In one prospective trial, the CIBICS-CI was found to have good short-term reliability, with 94 percent of patients with Alzheimer's disease showing little or no change at one month. It was validated as demonstrating significant global decline in patients with Alzheimer's disease (56 percent of patients at six months and 81 percent at 12 months) and no significant change in patients in a control group over the same period.8 Most physicians are not familiar with the CIBICS-CI, and the interviews typically take a minimum of 40 minutes to perform.
Although initially designed as a screening tool, many clinical trials have used the MMSE as a secondary measure of cognitive function because most physicians are familiar with it and because it is easy to administer, usually taking 5 to 10 minutes to complete. The MMSE consists of 30 items that evaluate orientation, memory, attention, language, and motor skills.

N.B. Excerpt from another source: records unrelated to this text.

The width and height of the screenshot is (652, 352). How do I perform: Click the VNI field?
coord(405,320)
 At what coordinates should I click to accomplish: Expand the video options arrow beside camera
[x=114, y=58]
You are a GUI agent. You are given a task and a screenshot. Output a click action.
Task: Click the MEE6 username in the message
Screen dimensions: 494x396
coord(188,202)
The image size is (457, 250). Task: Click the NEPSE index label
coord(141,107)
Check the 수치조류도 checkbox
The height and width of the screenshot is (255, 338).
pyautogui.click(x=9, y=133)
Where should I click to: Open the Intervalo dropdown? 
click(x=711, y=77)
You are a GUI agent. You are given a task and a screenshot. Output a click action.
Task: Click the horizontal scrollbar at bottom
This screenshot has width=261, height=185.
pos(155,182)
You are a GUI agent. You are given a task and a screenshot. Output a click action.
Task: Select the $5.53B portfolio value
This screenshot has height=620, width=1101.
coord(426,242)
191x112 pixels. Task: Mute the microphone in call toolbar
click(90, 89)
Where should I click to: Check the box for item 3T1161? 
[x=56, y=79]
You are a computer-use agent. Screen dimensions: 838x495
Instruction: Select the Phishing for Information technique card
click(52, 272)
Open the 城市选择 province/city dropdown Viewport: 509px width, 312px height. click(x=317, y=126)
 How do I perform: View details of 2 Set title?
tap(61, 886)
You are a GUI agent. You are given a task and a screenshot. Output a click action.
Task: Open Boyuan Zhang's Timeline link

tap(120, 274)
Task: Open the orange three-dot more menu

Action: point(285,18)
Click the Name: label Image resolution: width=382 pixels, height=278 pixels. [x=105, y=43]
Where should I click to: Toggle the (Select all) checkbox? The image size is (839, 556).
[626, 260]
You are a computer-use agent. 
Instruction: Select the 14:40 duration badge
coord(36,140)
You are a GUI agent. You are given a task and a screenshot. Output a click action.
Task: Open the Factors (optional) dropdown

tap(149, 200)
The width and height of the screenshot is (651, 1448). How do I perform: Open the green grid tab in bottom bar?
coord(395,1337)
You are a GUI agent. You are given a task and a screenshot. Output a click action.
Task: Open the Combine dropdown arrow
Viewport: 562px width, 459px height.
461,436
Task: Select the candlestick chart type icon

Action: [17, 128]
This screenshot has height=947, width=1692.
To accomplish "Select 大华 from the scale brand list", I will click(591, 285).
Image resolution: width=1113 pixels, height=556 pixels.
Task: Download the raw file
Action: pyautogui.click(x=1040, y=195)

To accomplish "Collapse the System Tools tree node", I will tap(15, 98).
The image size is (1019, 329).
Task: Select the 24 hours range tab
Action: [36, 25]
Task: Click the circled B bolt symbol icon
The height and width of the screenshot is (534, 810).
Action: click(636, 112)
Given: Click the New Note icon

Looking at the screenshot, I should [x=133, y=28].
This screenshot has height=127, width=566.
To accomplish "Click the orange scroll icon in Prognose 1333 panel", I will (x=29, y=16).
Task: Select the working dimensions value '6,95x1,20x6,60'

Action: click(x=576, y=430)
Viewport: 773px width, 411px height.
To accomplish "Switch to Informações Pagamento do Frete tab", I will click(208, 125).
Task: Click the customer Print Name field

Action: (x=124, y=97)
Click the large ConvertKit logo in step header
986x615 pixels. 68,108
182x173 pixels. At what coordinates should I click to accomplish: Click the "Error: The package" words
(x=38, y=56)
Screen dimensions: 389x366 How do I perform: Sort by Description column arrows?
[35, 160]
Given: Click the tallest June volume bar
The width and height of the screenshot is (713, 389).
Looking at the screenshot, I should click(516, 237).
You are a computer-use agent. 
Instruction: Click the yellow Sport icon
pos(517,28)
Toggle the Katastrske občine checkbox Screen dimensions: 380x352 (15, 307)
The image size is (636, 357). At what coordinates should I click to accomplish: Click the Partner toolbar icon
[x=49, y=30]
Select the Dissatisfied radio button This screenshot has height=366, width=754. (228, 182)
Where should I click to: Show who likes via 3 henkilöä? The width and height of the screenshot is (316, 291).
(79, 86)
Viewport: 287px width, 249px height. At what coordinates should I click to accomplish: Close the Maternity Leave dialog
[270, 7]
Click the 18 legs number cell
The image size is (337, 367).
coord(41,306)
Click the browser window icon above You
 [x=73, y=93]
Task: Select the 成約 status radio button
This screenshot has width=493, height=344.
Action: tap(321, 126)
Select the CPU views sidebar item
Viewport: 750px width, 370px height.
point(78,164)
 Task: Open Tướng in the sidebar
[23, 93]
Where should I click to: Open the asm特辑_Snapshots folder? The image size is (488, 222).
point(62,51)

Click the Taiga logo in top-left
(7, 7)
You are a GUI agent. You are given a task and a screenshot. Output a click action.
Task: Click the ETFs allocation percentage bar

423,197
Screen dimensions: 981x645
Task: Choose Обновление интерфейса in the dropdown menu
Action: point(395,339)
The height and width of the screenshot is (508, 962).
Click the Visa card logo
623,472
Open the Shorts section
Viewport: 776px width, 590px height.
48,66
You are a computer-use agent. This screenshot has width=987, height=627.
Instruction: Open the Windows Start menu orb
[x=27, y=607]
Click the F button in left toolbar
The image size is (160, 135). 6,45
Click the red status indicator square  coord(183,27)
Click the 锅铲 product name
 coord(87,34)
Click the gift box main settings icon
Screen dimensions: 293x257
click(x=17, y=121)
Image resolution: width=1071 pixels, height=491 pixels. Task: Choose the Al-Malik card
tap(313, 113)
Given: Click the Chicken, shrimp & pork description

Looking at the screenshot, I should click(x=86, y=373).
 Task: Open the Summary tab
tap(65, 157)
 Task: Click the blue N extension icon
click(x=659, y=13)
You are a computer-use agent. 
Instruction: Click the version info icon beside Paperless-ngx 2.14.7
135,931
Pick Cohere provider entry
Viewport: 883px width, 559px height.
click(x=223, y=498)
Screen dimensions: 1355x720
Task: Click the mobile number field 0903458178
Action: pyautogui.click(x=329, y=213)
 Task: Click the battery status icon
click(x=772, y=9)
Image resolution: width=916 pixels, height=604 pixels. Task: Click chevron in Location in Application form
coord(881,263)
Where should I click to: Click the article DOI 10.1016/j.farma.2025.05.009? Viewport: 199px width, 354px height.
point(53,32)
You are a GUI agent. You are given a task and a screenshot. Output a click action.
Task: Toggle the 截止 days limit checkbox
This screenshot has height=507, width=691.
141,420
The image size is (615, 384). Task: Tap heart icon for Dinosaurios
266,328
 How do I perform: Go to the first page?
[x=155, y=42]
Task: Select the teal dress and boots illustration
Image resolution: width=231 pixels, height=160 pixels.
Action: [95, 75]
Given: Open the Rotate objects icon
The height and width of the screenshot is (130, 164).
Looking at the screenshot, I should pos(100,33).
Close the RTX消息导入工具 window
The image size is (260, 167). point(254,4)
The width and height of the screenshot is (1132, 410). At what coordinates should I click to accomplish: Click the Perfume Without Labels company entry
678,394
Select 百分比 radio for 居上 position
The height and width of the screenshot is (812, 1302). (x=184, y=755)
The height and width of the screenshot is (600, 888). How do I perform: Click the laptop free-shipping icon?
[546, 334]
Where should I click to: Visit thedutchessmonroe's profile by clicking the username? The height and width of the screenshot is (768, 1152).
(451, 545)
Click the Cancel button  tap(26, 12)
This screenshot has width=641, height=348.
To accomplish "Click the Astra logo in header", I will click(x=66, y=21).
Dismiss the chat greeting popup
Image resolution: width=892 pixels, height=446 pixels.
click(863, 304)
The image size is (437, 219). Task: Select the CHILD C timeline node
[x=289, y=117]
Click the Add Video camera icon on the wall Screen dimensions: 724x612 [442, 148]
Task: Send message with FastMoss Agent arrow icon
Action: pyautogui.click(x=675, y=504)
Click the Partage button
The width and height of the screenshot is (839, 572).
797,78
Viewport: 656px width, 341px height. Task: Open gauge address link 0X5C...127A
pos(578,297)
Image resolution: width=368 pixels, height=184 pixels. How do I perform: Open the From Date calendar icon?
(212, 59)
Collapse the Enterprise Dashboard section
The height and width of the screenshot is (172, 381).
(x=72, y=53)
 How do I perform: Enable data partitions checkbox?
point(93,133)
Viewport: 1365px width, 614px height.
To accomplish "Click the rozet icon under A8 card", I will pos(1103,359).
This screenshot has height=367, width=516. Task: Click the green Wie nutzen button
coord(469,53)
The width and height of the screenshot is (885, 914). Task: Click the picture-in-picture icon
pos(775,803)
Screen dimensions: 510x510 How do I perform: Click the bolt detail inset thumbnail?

Untreated patients with Alzheimer's disease usually decline two to four points per year on the MMSE.2 The MMSE shows good internal consistency and good test-retest reliability. Most studies reveal the MMSE has a sensitivity and specificity between 80 to 100 percent in detecting dementia9,10; however, it has increased variability compared with the ADAS-Cog and is not considered specific enough to be used alone to evaluate treatment response.2,5 The MMSE also becomes less sensitive to progressive decline as the lower limits of the scale are approached.10
Of the many assessment tools validated for use in patients with Alzheimer's disease, there are several that demonstrate the effectiveness of cholinesterase inhibitors versus placebo in randomized controlled trials (Table 111,12). Other scales that have the potential to be useful include the Instrumental Activities of Daily Living Scale, Geriatric Depression Scale, and Caregiver Burden Scale.12
|Cognitive function||Alzheimer's Disease Assessment Scale for Cognition; Mini-Mental State Examination*|
|Clinical Global Impression or Global Disease Severity||Clinical Dementia Rating Scale†; Clinician Interview-Based Impression of Change Scale plus|
|Caregiver Input; Gottfries, Brane and Steen Scale†; Mental Function Impairment Scale†|
|Activities of daily living||Caregiver-rated Modified Crichton Scale†; Disability Assessment for Dementia; Progressive|
|Deterioration Scale; Instrumental Activities of Daily Living Scale*†; Physical Self-Maintenance Scale†|
|Behavioral disturbances or quality-of-life||Neuropsychiatric Inventory Questionnaire*|
Recommendations from Others
No subspecialty group guidelines give concrete recommendations regarding how monitoring should be done or which tools should be used. The Alzheimer's Association suggests postdiagnostic monitoring of patients every six months or any time there is a behavioral change or sudden decline in function.13
Monitoring the clinical effect of a cholinesterase inhibitor is difficult because of the varying symptoms and rate of decline among patients with Alzheimer's disease. The CIBICS-CI and other global function scales were designed to measure clinically meaningful and distinct changes2; however, these scales are cumbersome to administer in the outpatient setting. Assessment of meaningful change could perhaps be tailored to each patient by using shorter tests or clinical interview questions that document improvement or stability in the one or more domains most troublesome to a specific patient and his or her family.